A passion near and dear to my heart is equitable access to healthcare--here in the U.S. and abroad. International Medical Corps (IMC) is an organization that is committed to ensuring those in the most underserved areas, or experiencing natural disasters, have access to quality medical care, doctors, and nurses. From responding to the explosion in Lebanon last year, to their on-going medical support for the COVID-19 pandemic around the world--International Medical Corps is on the ground, ready to help. I also appreciate that IMC’s field & medical staff are from the communities that IMC is serving --too often humanitarian groups operate with white savior complex.
350.org and its volunteers have consistently inspired me in a world that seems to have tacitly accepted climate apocalypse as a foregone conclusion. Their organization efforts in support of the Native American protests against domestic pipeline expansion have been well executed and effective, and their messaging hits the right balance of realistic and dogged, optimistic belief in humanity’s potential for good.
The Coalition to Stop Violence Against Native Women (CSVANW) is a cause that is very dear to me. The U.S Department of Justice found that American Indian women face murder rates that are more than 10 times the national average. CSVANW specifically has an initiative known as Missing and Murdered Indigenous Women that aims to reduce this statistic and advocate for women, as 4 out of 5 of Native women are affected by violence today. This cause touches me because most of my family is primarily female and are Indigenous.

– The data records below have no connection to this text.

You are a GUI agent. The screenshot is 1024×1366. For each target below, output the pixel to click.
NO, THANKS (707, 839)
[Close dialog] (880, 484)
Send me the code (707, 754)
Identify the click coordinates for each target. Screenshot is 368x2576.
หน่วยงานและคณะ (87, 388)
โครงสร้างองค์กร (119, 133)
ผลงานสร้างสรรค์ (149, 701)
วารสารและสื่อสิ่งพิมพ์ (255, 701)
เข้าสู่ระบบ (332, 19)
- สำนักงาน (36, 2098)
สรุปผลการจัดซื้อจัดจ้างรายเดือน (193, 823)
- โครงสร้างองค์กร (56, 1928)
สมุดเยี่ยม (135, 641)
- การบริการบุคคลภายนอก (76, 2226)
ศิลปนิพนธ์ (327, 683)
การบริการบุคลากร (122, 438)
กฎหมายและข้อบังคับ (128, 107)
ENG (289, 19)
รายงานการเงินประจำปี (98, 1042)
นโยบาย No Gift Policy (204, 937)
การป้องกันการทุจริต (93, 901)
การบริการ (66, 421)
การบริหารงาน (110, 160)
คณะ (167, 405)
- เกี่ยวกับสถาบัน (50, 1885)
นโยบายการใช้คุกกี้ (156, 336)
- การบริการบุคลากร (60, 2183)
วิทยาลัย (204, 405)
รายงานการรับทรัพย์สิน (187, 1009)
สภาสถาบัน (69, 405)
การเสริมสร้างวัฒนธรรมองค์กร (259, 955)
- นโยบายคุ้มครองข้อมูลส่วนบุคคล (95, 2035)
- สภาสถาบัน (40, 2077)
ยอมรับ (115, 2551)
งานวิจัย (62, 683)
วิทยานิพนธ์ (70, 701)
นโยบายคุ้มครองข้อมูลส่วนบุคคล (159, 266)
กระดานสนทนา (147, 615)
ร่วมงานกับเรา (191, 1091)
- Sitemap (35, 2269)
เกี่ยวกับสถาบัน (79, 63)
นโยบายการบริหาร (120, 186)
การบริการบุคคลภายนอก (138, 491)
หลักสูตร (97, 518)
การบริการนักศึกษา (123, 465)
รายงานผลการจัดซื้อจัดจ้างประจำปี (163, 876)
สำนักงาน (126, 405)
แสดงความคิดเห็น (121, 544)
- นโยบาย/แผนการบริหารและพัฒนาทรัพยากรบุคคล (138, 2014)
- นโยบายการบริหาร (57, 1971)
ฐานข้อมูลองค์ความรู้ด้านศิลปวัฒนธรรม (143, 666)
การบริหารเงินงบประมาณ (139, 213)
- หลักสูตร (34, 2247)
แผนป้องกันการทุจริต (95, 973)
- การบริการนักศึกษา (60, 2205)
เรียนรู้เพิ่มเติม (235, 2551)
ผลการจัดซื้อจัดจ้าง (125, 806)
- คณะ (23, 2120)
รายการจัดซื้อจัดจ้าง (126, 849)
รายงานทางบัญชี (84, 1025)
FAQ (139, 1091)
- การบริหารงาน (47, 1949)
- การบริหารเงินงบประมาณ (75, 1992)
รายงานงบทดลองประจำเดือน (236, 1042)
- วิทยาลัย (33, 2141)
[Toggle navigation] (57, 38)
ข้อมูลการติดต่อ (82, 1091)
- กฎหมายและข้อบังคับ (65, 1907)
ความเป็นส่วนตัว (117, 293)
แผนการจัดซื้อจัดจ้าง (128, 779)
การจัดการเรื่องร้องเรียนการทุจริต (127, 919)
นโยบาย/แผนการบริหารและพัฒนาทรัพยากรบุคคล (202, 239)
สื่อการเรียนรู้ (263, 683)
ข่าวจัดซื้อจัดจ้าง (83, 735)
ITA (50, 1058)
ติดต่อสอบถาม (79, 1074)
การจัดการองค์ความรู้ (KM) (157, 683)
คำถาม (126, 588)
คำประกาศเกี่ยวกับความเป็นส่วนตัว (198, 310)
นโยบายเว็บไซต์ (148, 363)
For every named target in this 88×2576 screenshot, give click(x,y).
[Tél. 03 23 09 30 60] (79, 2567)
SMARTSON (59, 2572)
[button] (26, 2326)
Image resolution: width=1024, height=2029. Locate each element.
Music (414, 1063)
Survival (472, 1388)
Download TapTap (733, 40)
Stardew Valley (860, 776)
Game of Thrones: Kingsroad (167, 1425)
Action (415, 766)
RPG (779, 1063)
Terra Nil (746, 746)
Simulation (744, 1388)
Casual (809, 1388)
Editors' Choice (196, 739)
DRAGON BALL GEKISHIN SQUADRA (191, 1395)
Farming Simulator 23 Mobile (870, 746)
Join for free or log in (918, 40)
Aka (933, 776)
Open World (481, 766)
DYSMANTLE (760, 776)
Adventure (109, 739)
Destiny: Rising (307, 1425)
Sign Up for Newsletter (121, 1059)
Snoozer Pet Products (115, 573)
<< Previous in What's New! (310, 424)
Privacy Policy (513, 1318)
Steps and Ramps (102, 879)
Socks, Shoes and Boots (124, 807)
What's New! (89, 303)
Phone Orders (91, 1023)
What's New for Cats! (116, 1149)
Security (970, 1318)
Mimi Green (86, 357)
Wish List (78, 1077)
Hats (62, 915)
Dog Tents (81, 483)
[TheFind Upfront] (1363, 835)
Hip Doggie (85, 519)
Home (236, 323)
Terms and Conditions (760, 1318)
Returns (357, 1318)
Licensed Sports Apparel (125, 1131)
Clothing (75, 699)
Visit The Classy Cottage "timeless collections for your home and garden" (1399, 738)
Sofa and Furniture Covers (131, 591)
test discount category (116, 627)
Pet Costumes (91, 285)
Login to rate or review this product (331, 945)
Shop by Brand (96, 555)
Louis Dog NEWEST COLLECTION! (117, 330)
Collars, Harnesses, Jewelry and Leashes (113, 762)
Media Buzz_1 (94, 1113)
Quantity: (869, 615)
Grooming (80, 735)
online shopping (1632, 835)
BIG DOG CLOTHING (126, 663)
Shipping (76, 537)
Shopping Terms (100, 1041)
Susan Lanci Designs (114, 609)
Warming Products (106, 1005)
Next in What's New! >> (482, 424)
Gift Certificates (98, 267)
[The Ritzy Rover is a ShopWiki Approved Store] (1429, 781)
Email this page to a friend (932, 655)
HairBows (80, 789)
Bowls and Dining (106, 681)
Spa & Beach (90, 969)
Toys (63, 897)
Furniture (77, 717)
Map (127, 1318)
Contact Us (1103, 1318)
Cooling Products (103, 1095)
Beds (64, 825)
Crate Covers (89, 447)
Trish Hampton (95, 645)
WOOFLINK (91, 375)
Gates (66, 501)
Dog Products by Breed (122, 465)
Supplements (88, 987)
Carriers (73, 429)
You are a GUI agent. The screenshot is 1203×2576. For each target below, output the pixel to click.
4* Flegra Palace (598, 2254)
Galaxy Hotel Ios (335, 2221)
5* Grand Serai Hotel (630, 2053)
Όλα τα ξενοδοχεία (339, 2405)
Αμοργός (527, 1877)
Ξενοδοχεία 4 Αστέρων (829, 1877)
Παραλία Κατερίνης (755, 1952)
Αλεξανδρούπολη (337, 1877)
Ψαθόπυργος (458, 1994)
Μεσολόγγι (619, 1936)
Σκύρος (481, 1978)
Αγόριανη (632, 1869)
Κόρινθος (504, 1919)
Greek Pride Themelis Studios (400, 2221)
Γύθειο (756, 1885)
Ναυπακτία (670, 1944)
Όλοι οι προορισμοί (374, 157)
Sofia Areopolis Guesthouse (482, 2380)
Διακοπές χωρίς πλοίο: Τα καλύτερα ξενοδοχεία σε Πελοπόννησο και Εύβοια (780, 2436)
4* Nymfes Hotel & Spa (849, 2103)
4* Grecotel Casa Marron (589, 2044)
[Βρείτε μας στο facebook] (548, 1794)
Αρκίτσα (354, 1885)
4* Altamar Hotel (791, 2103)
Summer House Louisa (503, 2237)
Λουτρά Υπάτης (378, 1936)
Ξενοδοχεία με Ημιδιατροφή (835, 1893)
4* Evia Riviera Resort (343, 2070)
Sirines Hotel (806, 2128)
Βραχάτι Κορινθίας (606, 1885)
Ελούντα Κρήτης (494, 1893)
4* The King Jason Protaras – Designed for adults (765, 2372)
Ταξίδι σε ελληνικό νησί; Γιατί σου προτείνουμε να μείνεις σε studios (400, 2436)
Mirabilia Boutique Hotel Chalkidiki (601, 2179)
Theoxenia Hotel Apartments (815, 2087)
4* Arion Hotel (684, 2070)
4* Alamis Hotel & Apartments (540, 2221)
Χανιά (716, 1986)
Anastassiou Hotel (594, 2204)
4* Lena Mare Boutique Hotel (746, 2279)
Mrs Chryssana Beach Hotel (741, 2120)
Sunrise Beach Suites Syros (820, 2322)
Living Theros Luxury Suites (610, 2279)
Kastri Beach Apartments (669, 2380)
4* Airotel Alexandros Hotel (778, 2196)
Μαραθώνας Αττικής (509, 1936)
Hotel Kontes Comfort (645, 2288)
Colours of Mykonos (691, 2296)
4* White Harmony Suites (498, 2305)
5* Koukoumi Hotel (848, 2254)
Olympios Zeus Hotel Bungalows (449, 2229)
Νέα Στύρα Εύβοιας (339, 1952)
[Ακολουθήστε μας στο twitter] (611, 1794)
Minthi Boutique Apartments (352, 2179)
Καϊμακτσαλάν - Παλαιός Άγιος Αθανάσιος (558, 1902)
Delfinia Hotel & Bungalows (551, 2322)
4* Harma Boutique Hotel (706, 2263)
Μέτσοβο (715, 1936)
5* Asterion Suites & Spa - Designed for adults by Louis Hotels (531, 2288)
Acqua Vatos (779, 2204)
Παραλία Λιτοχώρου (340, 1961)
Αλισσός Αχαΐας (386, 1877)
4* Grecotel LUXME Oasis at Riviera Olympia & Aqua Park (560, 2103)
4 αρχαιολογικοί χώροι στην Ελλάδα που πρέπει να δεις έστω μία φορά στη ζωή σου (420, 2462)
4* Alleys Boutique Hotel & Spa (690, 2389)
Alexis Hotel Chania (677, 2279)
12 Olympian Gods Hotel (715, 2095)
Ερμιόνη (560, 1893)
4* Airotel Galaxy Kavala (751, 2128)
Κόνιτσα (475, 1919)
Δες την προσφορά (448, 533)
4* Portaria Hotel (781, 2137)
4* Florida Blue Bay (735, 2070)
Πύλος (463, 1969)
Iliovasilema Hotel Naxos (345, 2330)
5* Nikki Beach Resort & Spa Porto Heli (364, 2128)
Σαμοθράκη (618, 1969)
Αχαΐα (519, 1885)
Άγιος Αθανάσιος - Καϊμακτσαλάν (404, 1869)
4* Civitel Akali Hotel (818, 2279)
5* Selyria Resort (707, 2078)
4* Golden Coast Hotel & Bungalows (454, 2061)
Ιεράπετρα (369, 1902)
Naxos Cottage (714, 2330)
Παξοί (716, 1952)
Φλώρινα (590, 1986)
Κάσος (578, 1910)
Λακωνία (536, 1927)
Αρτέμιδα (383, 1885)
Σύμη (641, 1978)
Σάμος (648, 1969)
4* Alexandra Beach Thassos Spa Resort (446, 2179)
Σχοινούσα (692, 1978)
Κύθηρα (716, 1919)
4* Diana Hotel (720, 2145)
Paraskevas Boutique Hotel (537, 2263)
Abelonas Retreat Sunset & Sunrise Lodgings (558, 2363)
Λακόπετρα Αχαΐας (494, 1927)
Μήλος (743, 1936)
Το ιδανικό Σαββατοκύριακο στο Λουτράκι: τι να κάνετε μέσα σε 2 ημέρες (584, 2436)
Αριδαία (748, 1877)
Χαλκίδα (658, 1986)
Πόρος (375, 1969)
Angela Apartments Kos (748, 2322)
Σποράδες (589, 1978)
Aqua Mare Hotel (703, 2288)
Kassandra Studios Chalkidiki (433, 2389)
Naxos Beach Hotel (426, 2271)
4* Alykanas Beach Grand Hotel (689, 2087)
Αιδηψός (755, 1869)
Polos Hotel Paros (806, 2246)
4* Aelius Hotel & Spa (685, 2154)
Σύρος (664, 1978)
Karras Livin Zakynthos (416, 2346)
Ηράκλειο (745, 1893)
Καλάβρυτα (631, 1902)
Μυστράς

Climate disruption is a monster made up of many moving parts. Given that the Intergovernmental Panel on Climate Change just released its most daunting report yet, it can be overwhelming to even think about what it would take to create a sustainable future. Intersectional Environmentalist is an organization I admire because it is community-centered and works to dismantle the unjust socio-political and economic systems that are exacerbated by the climate crisis and continue to harm human wellbeing.
I hold many causes dear to my heart but immigration reform is one that is especially important. Growing up the daughter of undocumented immigrants, I’ve seen first hand the uncertainty that comes when one’s humanity is not validated because they lack a piece of paper. Migration is both natural and beautiful. While it may be legal to punish people who seek a better life for their family, it is unethical. I hope to see a day where we treat all migrants with the dignity and respect they all deserve.
Caught between a rock and a hard place, humanitarian groups providing critical aid in response to crises face extreme pressure when their own country and lives are in the balance. Most of the aid staff in Afghanistan are local Afghans working in a level of humanitarian catastrophe as they face the same needs as the most vulnerable population they serve in providing immediate food, shelter, and security. Reports say one third of the population are in a food crisis, 550,000 are displaced, and 10 million children need humanitarian aid. As they try to mitigate the risk of their duty of care, let us do our part to support them. Caritas International is one group bringing funding and support to Afghans.
With the world focused on Afghanistan, it is clear that we as a country (the United States) and culture need to continue to put pressure on all the countries that are in the south Asian community of nations to pressure the new government to allow individuals to have basic human freedoms and allow for civil society to continue. And our government ought to do its part to pressure other countries to shut down the financial lifeline of the drug trade that has supported the new Talaban regime.